Task instructions: Reproduce, please, only the lines from the first line below to the line containing "Given: Open the Campaigns tab", inclusive.

Source material:
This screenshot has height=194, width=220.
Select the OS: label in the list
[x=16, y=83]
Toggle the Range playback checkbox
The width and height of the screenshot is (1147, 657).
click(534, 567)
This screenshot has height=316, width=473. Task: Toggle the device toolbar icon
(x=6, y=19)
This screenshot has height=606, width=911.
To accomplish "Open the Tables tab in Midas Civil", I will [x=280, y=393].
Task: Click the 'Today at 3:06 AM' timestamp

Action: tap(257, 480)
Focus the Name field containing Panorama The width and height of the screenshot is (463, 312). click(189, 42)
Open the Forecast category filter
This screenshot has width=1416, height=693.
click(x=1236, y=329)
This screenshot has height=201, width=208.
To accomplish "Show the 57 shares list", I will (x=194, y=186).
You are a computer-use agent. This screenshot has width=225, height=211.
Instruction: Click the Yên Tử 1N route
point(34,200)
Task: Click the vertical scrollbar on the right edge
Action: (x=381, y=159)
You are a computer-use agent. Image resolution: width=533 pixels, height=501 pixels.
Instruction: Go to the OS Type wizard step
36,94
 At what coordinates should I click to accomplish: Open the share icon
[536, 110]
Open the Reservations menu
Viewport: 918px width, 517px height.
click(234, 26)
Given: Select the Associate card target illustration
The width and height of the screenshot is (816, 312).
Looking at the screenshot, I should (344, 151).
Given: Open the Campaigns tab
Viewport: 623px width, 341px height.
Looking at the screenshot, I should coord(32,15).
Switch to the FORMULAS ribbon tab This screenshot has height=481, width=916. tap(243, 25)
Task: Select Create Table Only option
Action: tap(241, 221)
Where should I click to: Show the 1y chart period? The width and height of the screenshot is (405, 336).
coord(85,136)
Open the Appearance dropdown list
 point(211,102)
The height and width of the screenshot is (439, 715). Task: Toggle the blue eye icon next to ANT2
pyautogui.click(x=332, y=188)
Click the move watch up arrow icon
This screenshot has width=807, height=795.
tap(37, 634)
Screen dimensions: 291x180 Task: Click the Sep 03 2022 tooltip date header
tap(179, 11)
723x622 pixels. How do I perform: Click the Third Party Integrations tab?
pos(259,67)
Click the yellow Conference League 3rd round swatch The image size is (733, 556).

Output:
This screenshot has height=194, width=220.
Select the OS: label in the list
[x=16, y=83]
Toggle the Range playback checkbox
The width and height of the screenshot is (1147, 657).
click(534, 567)
This screenshot has height=316, width=473. Task: Toggle the device toolbar icon
(x=6, y=19)
This screenshot has height=606, width=911.
To accomplish "Open the Tables tab in Midas Civil", I will [x=280, y=393].
Task: Click the 'Today at 3:06 AM' timestamp

Action: tap(257, 480)
Focus the Name field containing Panorama The width and height of the screenshot is (463, 312). click(189, 42)
Open the Forecast category filter
This screenshot has width=1416, height=693.
click(x=1236, y=329)
This screenshot has height=201, width=208.
To accomplish "Show the 57 shares list", I will (x=194, y=186).
You are a computer-use agent. This screenshot has width=225, height=211.
Instruction: Click the Yên Tử 1N route
point(34,200)
Task: Click the vertical scrollbar on the right edge
Action: (x=381, y=159)
You are a computer-use agent. Image resolution: width=533 pixels, height=501 pixels.
Instruction: Go to the OS Type wizard step
36,94
 At what coordinates should I click to accomplish: Open the share icon
[536, 110]
Open the Reservations menu
Viewport: 918px width, 517px height.
click(234, 26)
Given: Select the Associate card target illustration
The width and height of the screenshot is (816, 312).
Looking at the screenshot, I should (344, 151).
Given: Open the Campaigns tab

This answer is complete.